━━━ ENTRIES ━━━

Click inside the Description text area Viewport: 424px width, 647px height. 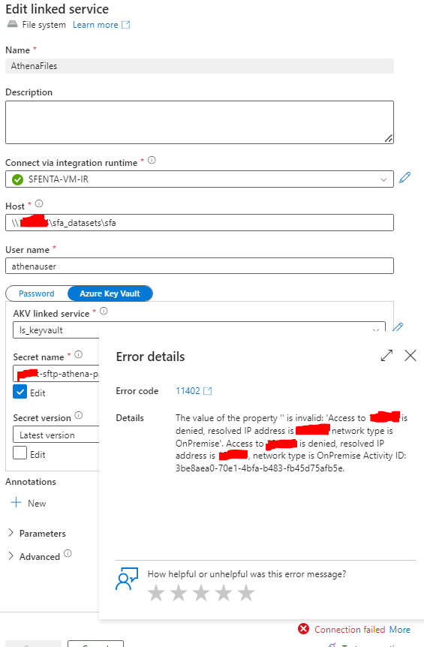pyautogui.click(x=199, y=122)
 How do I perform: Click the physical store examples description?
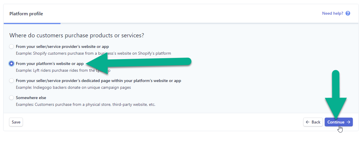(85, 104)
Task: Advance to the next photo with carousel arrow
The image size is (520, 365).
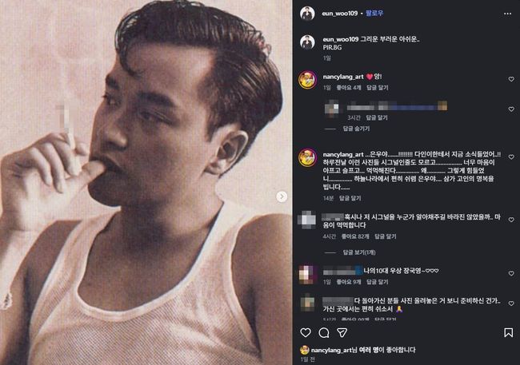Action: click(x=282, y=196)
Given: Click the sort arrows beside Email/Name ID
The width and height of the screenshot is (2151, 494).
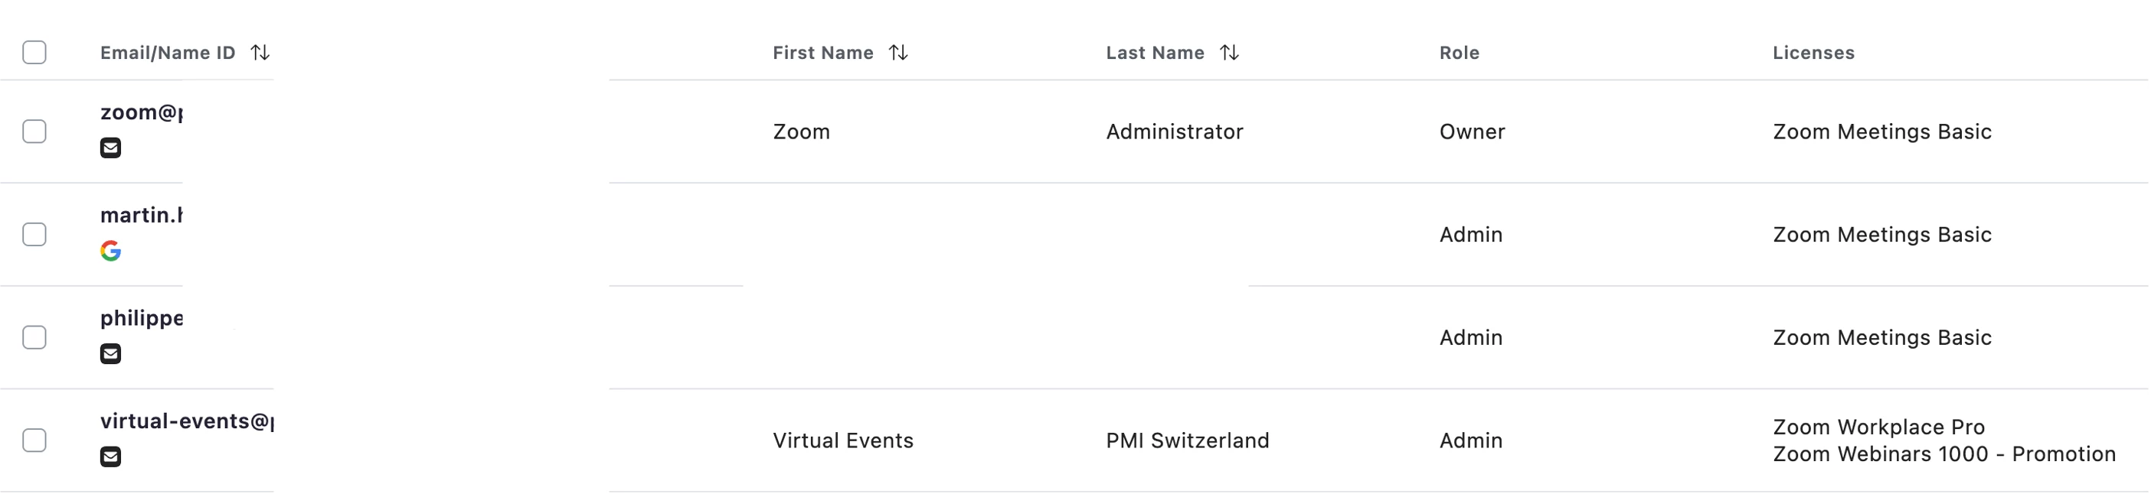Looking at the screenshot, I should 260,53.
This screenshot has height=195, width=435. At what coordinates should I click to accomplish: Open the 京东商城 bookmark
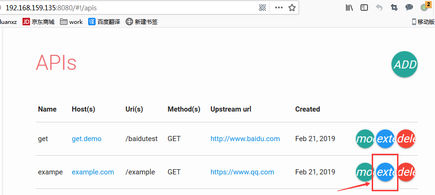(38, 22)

━━━

**REQUEST**
Copy out the stretch of the listing above from the line containing "Task: Advance to" through the end of the listing, both ends included, and leave out the pictures.

**RESULT BELOW**
Task: Advance to the next photo with carousel arrow
The image size is (520, 365).
Action: click(x=282, y=196)
Given: Click the sort arrows beside Email/Name ID
The width and height of the screenshot is (2151, 494).
Looking at the screenshot, I should 260,53.
This screenshot has height=195, width=435. At what coordinates should I click to accomplish: Open the 京东商城 bookmark
(38, 22)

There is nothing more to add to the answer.